A) Melting behavior of branch‐poly(S‐r‐NBS20) with different degree of siloxane branching. Granules of branch‐poly(S‐r‐MENBS20) before (i) and after 2 h (i′) at 80 °C. Granules of (ii) branch‐poly(S‐r‐DCNBS20) and (iii) branch‐poly(S‐r‐TCNBS20) after 2 h at 80 °C. B) Molded objects made from 2 g of branch‐poly(S‐r‐NBS20) at 80 °C overnight. While (i) branch‐poly(S‐r‐MENBS20) and (ii) branch‐poly(S‐r‐DCNBS20) adopted the shape of the mold, branch‐poly(S‐r‐TCNBS20) was still rubbery at 80 °C and did not fully adopt the shape of the mold. C) 29Si CP/MAS NMR spectra of (i) branch‐poly(S‐r‐MENBS20), (ii) branch‐poly(S‐r‐DENBS20), and (iii) branch‐poly(S‐r‐TENBS20), showing characteristic peaks for M, D, and T siloxane bonds, respectively. The peak at 1.4 ppm present in each of the spectra corresponds to the trimethyl‐substituted silicon atom stemming from the TMNBS comonomer.
To prove the presence of M, D, and T siloxane bonds in branch‐poly(S‐r‐MENBS20), branch‐poly(S‐r‐DENBS20), and branch‐poly(S‐r‐TENBS20) respectively, 29Si cross polarization magic‐angle spinning (CP MAS) NMR spectroscopy was used (Figure 1C). The MAS frequency was 12 kHz, and the CP contact time was 8 ms. Peaks at 1.4 ppm in all spectra correspond to the trimethyl‐substituted silicon atom from TMNBS. The M siloxane bonds of branch‐poly(S‐r‐MENBS20) were confirmed by the peak found at 6.6 ppm. [21] For branch‐poly(S‐r‐DENBS20), two peaks at −11.4 and −22.2 ppm were observed, which correspond to short chains or cyclic siloxanes (MDM, D3) and larger cyclic and linear oligomers (MD>2M, D>3), respectively.[ 21 , 22 ] The peaks found for branch‐poly(S‐r‐TENBS20) at −59.1 and −69.8 ppm are in the expected range for alkyl‐substituted T siloxanes.[ 21 , 23 ] Due to the variety of possible chemical structures for T‐siloxanes causing heterogeneous line‐broadening in the spectrum of branch‐poly(S‐r‐TENBS20), the peaks were not assigned further.
To provide further evidence for the conversion of the hydrolysable ethoxy and chloro groups into siloxane bonds, we investigated branch‐poly(S‐r‐NBS20) polymers with infrared spectroscopy and compared the spectra to those of the respective monomers (Figure 2).
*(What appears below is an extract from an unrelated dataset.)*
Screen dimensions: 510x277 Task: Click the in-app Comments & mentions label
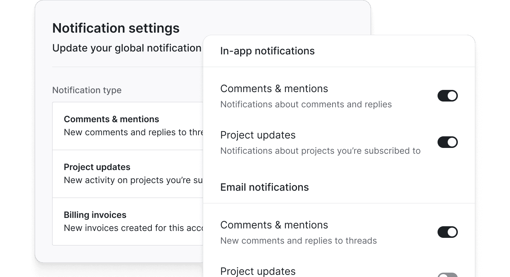274,88

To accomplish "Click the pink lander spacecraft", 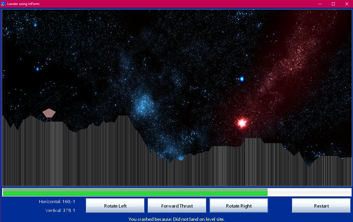I will pos(49,113).
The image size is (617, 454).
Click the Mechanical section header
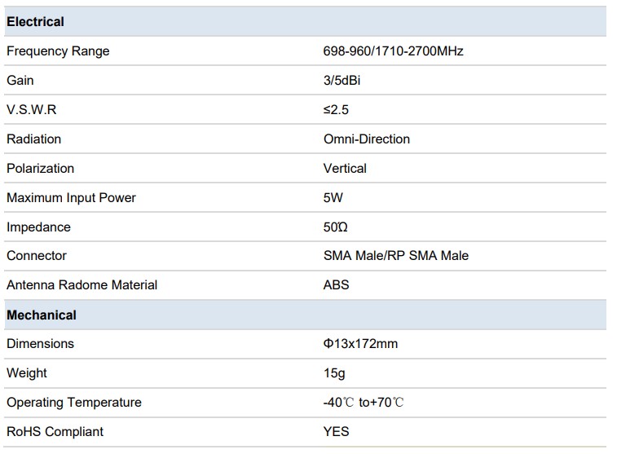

The quantitative conversion of chloro substituents during the formation of branch‐poly(S‐r‐DCNBS20) and branch‐poly(S‐r‐TCNBS20) could be observed from the disappearance of the Si−Cl vibration bands at 537 cm−1 and 562 cm−1, and from the appearance of a siloxane (Si−O−Si) band at 1136–956 cm−1 and 1164–956 cm−1, respectively. In the ATR FT‐IR spectrum of MENBS the strong doublet of the ethoxy group at 1107 and 1078 cm−1 disappeared and a siloxane band from 1092–999 cm−1 was observed in the spectrum of branch‐poly(S‐r‐MENBS20). The doublets in the spectrum of the ethoxy groups in DENBS at 1103 and 1074 cm−1 and in TENBS at 1101 and 1074 cm−1 transformed into siloxane bands from 1136–956 cm−1 in the spectrum of branch‐poly(S‐r‐DENBS20) and 1179–979 cm−1 in the spectrum of branch‐poly(S‐r‐TENBS20), respectively. Despite being derived from different hydrolysable groups (i.e., ethoxysilane and chlorosilane), the siloxane bonds in branch‐poly(S‐r‐DENBS20) and branch‐poly(S‐r‐DCNBS20), as well as branch‐poly(S‐r‐TENBS20) and branch‐poly(S‐r‐TCNBS20), were similar due to being D and T siloxanes, respectively. Based on a comparison with linear polydimethylsiloxane (PDMS), both branch‐poly(S‐r‐DENBS30) and branch‐poly(S‐r‐DCNBS30) polymers possessed nearly identical cyclic and linear siloxane binding motifs (Figure S18).
Figure 2.
A) ATR FT‐IR spectra of M, D, and T siloxane precursor termonomers. The dashed line highlights peaks corresponding to the hydrolysable ethoxy (MENBS, DENBS, TENBS) or chloro (DCNBS, TCNBS) groups. B) ATR FT‐IR spectra of branch‐poly(S‐r‐NBS20) for different termonomers. The weight ratio of the termonomer relative to the TMNBS comonomer was 20 wt %. The dashed line highlights the area of characteristic siloxane vibrations.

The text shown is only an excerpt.